Three statistics prompt me. Of the 40 artists in Zeitgeist, a current Berlin international exhibition, only one—Susan Rothenberg—is a woman. In The Expressionist Image: American Art from Pollock to Now, of the two-dozen artists represented, only two—Louise Bourgeois and Rothenberg—are women. Last year's New Spirit in Painting in London: none. In complimenting Carroll Janis on the fine show, a sensitive historical exhibition that's the most rigorous theme survey New York has seen in ages (and one of museum quality, putting the Whitney's hastily assembled Figuration show to shame), a friend and I mentioned that while he'd included the Expressionist forefathers, he'd neglected the foremothers. Lee Krasner, Elaine de Kooning, Joan Mitchell, and Alice Neel should rightfully have been hanging next to Jackson Pollock, Willem de Kooning, Arshile Gorky, and Philip Guston. Just as Katherine Porter, Joan Snyder, Joan Brown, and Judy Pfaff should have been side-by-side the excellent examples by Lucas Samaras, Malcolm Morley, Susan Rothenberg, and George Segal. Janis admitted he'd tried to get some of the artists we'd mentioned, but their work was unavailable. I believe him because he's honorable, yet Zeitgeist and The New Spirit in Painting are symptomatic of a much more pervasive cultural malady, one so deeply rooted in the system that Janis et al. do not recognize it as sexism by another name.

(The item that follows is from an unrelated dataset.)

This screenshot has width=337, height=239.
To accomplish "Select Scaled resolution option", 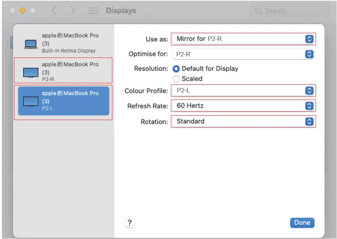I will 176,79.
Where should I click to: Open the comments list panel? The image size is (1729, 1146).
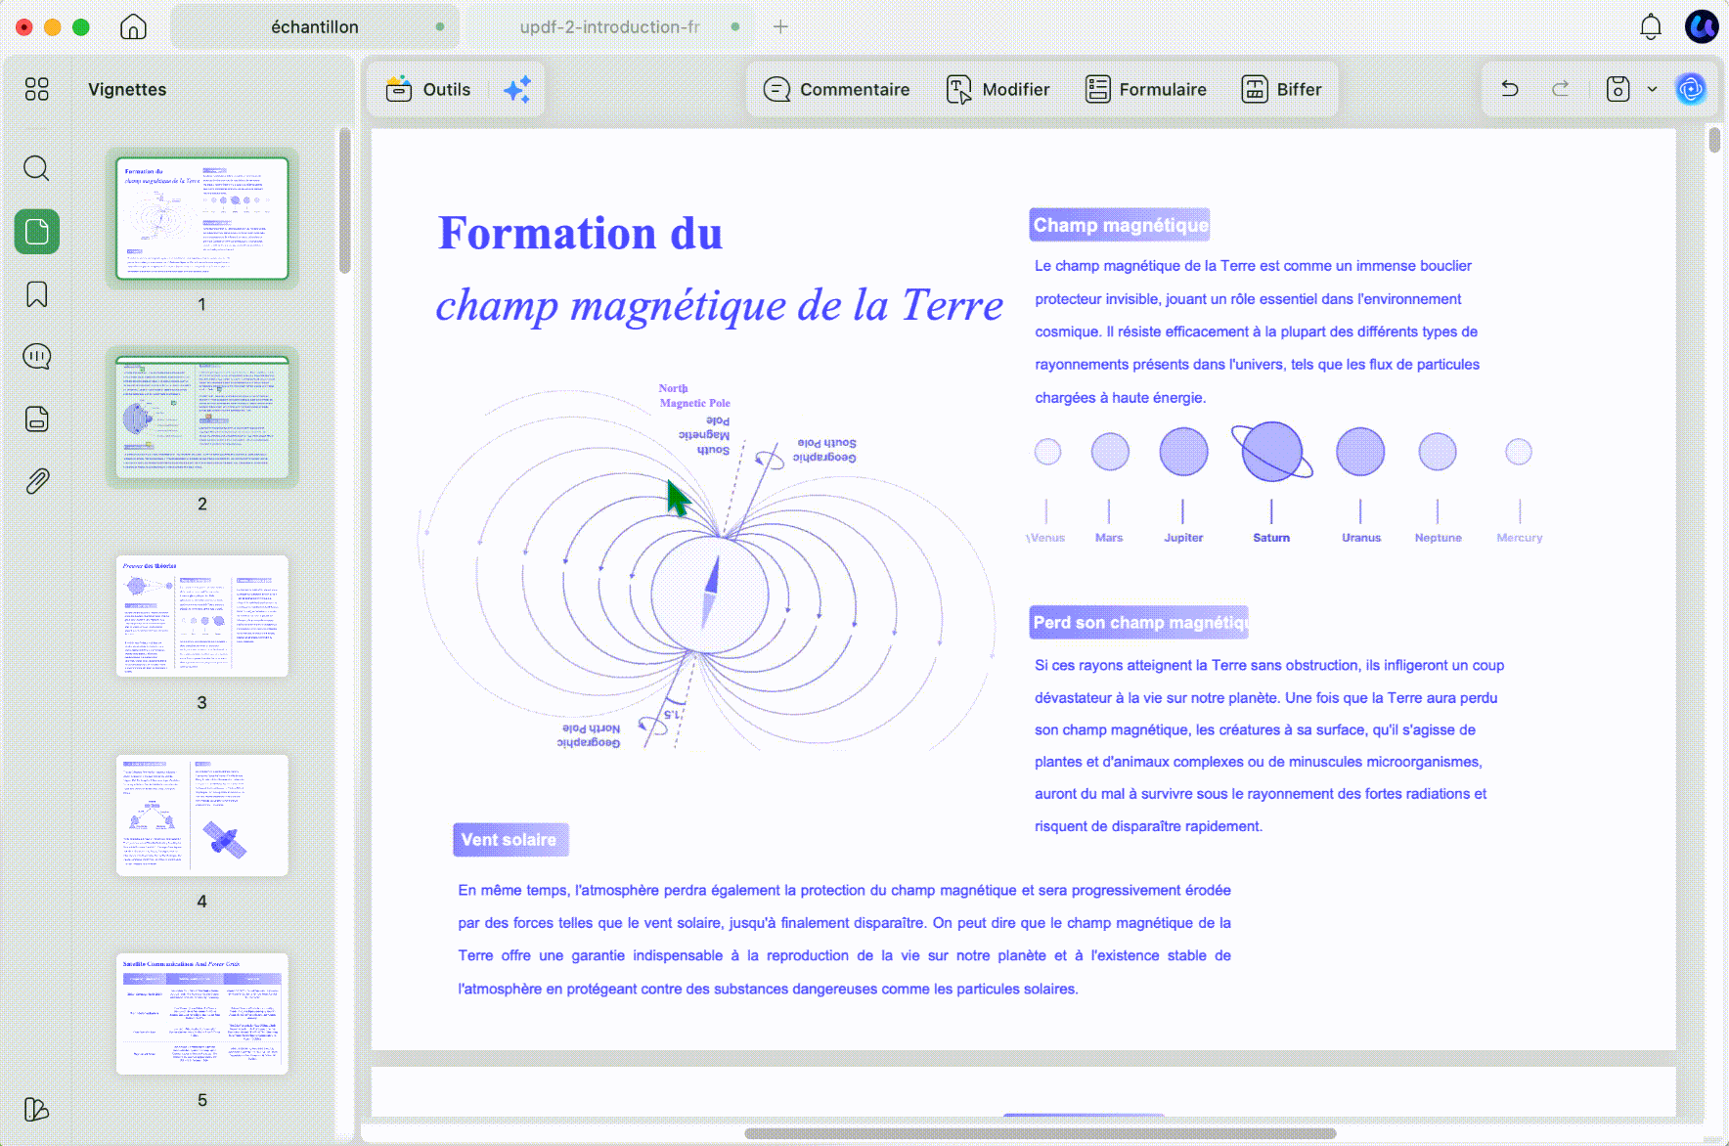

To find its roots, a brief account of American postwar art is in order. Fueled by the emigration of European Surrealists and the burgeoning U.S. economy, American art enjoyed its first international success with Abstract Expressionism. This exuberant action painting explored formalist values while its implicit polemic was that in America, artists were absolutely free, and under Communist regimes, Socialist Realism was de rigeur. You won't read it in most histories of the period, but women were seminal—should we say ovular?—in Abstract Expressionism, as exhibitions organized by Phyllis Rosenzweig (The Fifties, at the Hirshhorn in summer 1980) and Barbara Rose (Krasner and Pollock: A Working Relationship, at the Grey Gallery last year) powerfully demonstrate. In trying to figure precisely why the histories of the period (and the mythology) stress the achievement of male artists, the recurring clue is in the language of the art historian: the triumph of American painting. Harold Rosenberg's designating the canvas as an arena in which the gladiator/artist struggles. This is the jargon of war, of competition. Abstract Expressionism represents not only a dynamic art movement that changed the course of painting and sculpture but a war waged by American art against the tyranny of European aestheticism. And we know it's men, not women, who are sent to fight war.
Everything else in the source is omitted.